### 提示文 ###

だが、そんな私が避けていたステージのルートがある。
第四ステージである。

第四ステージには、シカが敵としてあらわれていたが
シカに関しては、倒すと罰金である。

各ステージに敵はたくさんいるが
唯一罰金派生するのがシカである。

 
シカはピョンピョンよく跳ねる。
倒せない敵は避けるしかないが、シカはピョンピョン寄ってくる人懐っこさがある。
シカにぶつかると、HPは減る。

倒せないし、避けにくいし、非常に厄介なのがシカだった。
かわいいのは見た目だけだ。

 
ポコポコ(敵を倒すこと)を楽しみたい私にとって
シカのルートは足早に通り抜けるべきルートだ。

シカをひたすらに無視し
私は第四ステージの別ルートで再びポコポコを楽しみ
荒稼ぎをしまくるのが常だった。

ゲーム上、お金を稼ぐやり方はたくさんあるし
もちろんそれらも利用するが
あくまで私は自分の手で敵をしとめることが好きだった。

###

実施課題:
#1 提示文のうち「シカはピョンピョンよく跳ねる。」で始まる段落を、主な事実を落とさずに箇条書きで簡潔にまとめてください。
#2 提示文によれば、第四ステージでシカを倒すとどうなりますか。
#3 提示文の最後の文の後から、同じ文体で続きを書き継いでください。

### データ行 ###

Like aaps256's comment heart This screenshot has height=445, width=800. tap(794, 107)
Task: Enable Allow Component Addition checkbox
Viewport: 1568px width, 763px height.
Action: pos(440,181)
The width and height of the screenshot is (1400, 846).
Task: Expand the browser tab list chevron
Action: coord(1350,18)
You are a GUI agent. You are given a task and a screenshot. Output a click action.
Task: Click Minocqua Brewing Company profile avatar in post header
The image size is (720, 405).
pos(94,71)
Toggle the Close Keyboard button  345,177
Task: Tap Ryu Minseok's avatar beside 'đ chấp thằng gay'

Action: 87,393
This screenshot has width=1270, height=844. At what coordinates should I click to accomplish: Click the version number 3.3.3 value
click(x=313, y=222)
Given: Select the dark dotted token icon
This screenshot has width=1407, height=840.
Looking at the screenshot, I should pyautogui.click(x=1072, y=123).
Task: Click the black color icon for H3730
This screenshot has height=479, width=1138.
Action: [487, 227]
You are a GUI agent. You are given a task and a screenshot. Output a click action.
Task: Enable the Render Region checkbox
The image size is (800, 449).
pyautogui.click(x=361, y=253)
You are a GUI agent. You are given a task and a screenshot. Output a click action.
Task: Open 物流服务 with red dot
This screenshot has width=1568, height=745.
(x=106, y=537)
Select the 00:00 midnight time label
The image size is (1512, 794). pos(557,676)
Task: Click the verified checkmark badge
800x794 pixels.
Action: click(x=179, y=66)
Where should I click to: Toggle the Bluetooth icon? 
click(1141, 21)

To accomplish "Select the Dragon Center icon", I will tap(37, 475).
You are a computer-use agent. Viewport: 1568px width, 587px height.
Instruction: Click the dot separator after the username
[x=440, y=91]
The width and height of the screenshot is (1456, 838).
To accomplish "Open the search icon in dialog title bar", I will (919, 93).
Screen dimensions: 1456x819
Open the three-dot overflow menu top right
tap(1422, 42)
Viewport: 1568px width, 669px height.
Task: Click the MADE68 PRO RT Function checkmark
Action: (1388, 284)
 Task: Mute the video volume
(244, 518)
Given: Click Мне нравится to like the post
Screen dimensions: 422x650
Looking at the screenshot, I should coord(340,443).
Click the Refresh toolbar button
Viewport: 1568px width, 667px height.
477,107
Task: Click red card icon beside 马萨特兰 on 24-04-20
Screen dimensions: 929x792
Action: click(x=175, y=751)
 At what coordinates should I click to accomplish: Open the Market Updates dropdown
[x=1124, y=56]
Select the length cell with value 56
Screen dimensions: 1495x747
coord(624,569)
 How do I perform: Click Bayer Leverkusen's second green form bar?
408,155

###

問題の解答:
#1
- シカはよく跳ねる。
- 倒せない敵は避けるしかないが、シカは自分から寄ってくる。
- シカにぶつかるとHPが減る。

#2 罰金になる。

#3
 
 
ゴエモンと出会ってから数年後の中学校三年生の時に
私は修学旅行で奈良県に行った。
奈良県に行くのは初めてだった。

奈良県にはシカがたくさんいると聞いていたが
本当にうじゃうじゃとしていて
私はあっという間にシカに囲まれた。

 
奈良県のシカはエサをくれる人間によく慣れていた。
私はリアルなシカとここまで接触するのは初体験で
かわいいというより、若干怖かった。

 
普通、動物は人を見たり、近づいたら逃げるし
大量に何らかの動物がその辺にいることはないし
大量にいる場合は動物園や檻の中が常だった。

 
奈良のシカに、私の常識は通じなかった。

見た目はかわいらしいが
あえて関わりたくはなかった。

ゴエモンのゲームと同じである。

 
  
奈良のシカは天然記念物として保護される存在らしい。

だからゴエモンのゲーム内でも優しくしなきゃいけないし
リアルの世界でも優しくしなきゃいけない。

 
先日、斧で奈良のシカに危害を加えた方が逮捕されたが
いかなる理由があろうともシカに手を出してはいけないと、当時の私は思っていた。

私にとってシカは保護の対象だったのだ。

 
 
 
「朝起きて、洗濯物を干そうとしたら庭にシカがいますよ(笑)」

だから社会人になり、同僚から笑いながらそう言われた時、私の常識はグラリと揺れた。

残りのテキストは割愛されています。